Se qualcosa di buono da questa iniziativa può venire è aprire la strada a una discussione seria sulla legge Merlin. Che è stata una buona legge, necessaria nel contesto in cui fu approvata (che forse dovrebbero studiare meglio quelli che hanno un’idea romantica dei bordelli), ma che ha lasciato un vuoto legislativo per quanto riguarda lo stato giuridico delle prostitute e che non poteva tener conto del fenomeno della tratta delle immigrate, che è diventato fenomeno di massa soltanto dagli anni Novanta.
Una discussione sulla legge dovrebbe partire, però, da una comprensione vera del fenomeno, che vada al di là dei soliti schieramenti “moralisti” contro “anticonformisti”, dando voce sì alle sex-workers, ma cercando di raccogliere le storie e le esigenze anche delle vittime, che, come lo scandalo dei Parioli ci ricorda, non sono soltanto le immigrate clandestine.
E’ dovere di una società responsabile offrire delle alternative. Se ti prostituisci non perché ti piace, ma per bisogno, la tua non è una scelta di autodeterminazione: è la società, che, mettendoti ai margini, negandoti i mezzi di sussistenza, ti costringe a una scelta che magari non faresti.
Insomma, servirebbe una discussione senza dogmatismi.

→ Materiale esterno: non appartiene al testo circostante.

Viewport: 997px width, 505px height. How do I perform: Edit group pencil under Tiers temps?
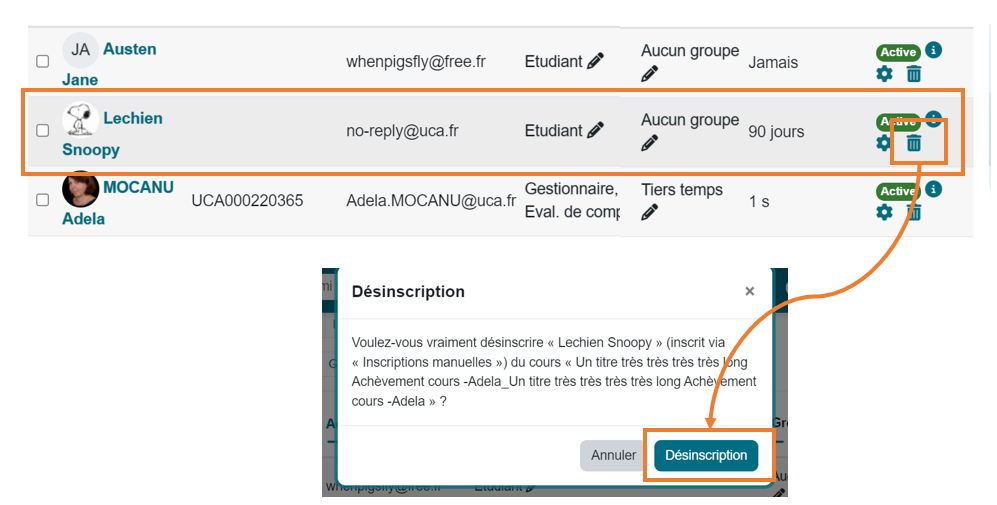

Bisognerebbe allargare il discorso a tutta la prostituzione: se c’è una pecca dei femminismi che si occupano di questo argomento, è che si prende in considerazione quasi sempre e soltanto la prostituzione femminile, poco quella di transessuali o di travestiti, meno ancora di prostituzione maschile, che di certo sono minoritarie, ma ben presenti e radicate sul nostro territorio: al compratore si offre “merce” divisa per corsie.
Bisognerebbe smettere di raccontarsi favole sessiste (oh, ma come rassicuranti!) sull’uomo cacciatore che non riesce – proprio non può – tenerselo dentro ai pantaloni, e sulla donna che anche se non è sempre casta e pura, almeno non è una deviata. Smettiamo di pensare che i clienti siano esclusivamente persone sole, frustrate, represse o maniache. Il sesso mercenario è una delle declinazioni della sessualità umana e non solo una devianza sociale: ci sono persone a cui piace usufruirne perché lo ritengono un modo di esprimere la propria sessualità. Anche donne, seppur in modo meno visibile e meno socialmente accettato.
Dunque, ogni proposta di abolizione completa, che passi per leggi più severe o per un fumoso “rinnovamento culturale”, non sarà mai attualizzabile. Un cambiamento, che sia prima di tutto a tutela delle donne e delle ragazzine sfruttate, è necessario, ma bisognerebbe affrontare l’argomento in modo più consapevole, aperto e maturo.